La Tunisie n'en finit plus de faire parler d'elle pour les mauvaises raisons. Après un Mondial catastrophique, coach viré en pleine compétition, trois défaites, zéro but marqué à partir du deuxième match, une nouvelle bombe éclate : le Daily Mail révèle que huit joueurs tunisiens ont été testés positifs lors de contrôles antidopage pendant la compétition, avec des traces de clenbutérol détectées dans leurs organismes.
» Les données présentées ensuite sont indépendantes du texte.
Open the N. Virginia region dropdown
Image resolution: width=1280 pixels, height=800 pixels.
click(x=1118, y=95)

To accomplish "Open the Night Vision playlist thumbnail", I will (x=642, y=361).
La substance est sérieuse. Le clenbutérol est un puissant anabolisant utilisé pour développer la masse musculaire, qui figure sur la liste des produits interdits de l'Agence mondiale antidopage. Mais la conclusion des enquêteurs va dans un tout autre sens que le dopage délibéré. Les autorités ont rapidement privilégié la thèse d'une contamination alimentaire : les premiers éléments de l'enquête indiqueraient que la viande consommée par la sélection dans son camp de base au Mexique serait à l'origine de la présence de clenbutérol dans les organismes des joueurs.
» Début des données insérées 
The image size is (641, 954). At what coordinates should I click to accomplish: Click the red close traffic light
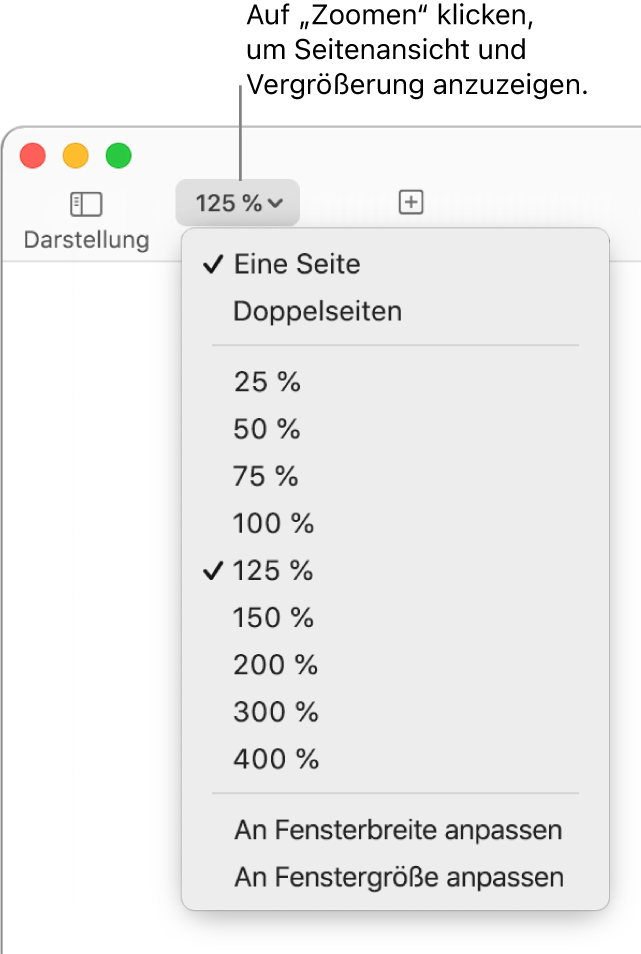(x=33, y=156)
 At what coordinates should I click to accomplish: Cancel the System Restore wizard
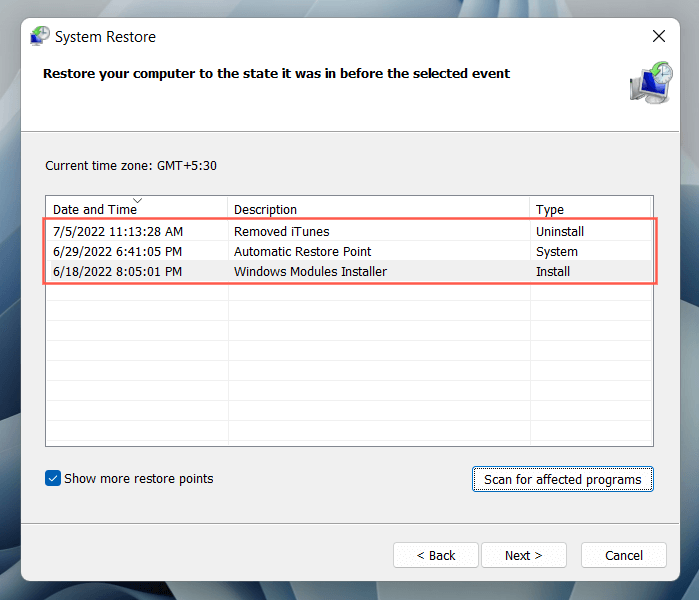pos(624,555)
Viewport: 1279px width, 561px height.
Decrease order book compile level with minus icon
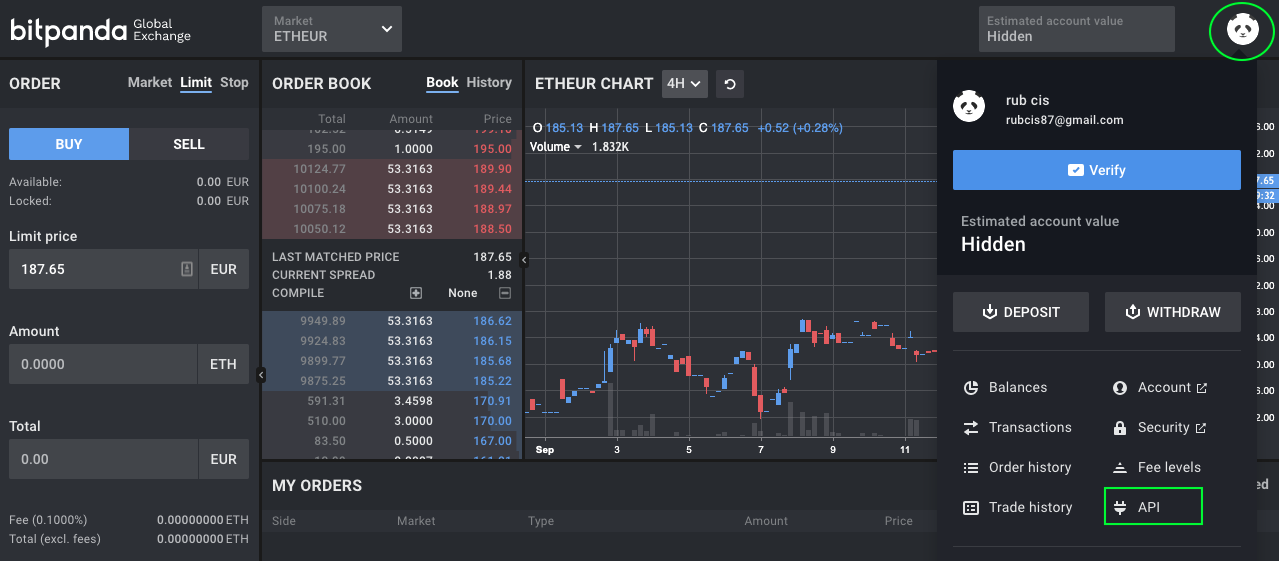pos(505,293)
Dans certains pays, dont le Mexique, cette substance est encore utilisée comme stimulateur de croissance pour le bétail, provoquant régulièrement des cas de contamination involontaire. Le précédent est bien documenté : lors de la Gold Cup 2011, cinq internationaux mexicains avaient eux aussi été contrôlés positifs au clenbutérol avant d'être totalement blanchis. la Fédération mexicaine et l'AMA ayant reconnu que les contrôles positifs provenaient bien d'une viande contaminée. La Tunisie devrait donc éviter toute sanction disciplinaire de la FIFA.
La Fédération tunisienne, contactée par le Daily Mail, n'a pas souhaité réagir. Un silence qui dit beaucoup sur l'état d'un football tunisien au bord du gouffre institutionnel. Les résultats des contrôles, rendus publics tout au long du tournoi, auraient sans doute eu un impact certain sur une sélection déjà en pleine crise. Un Mondial à oublier mais qui refuse de partir.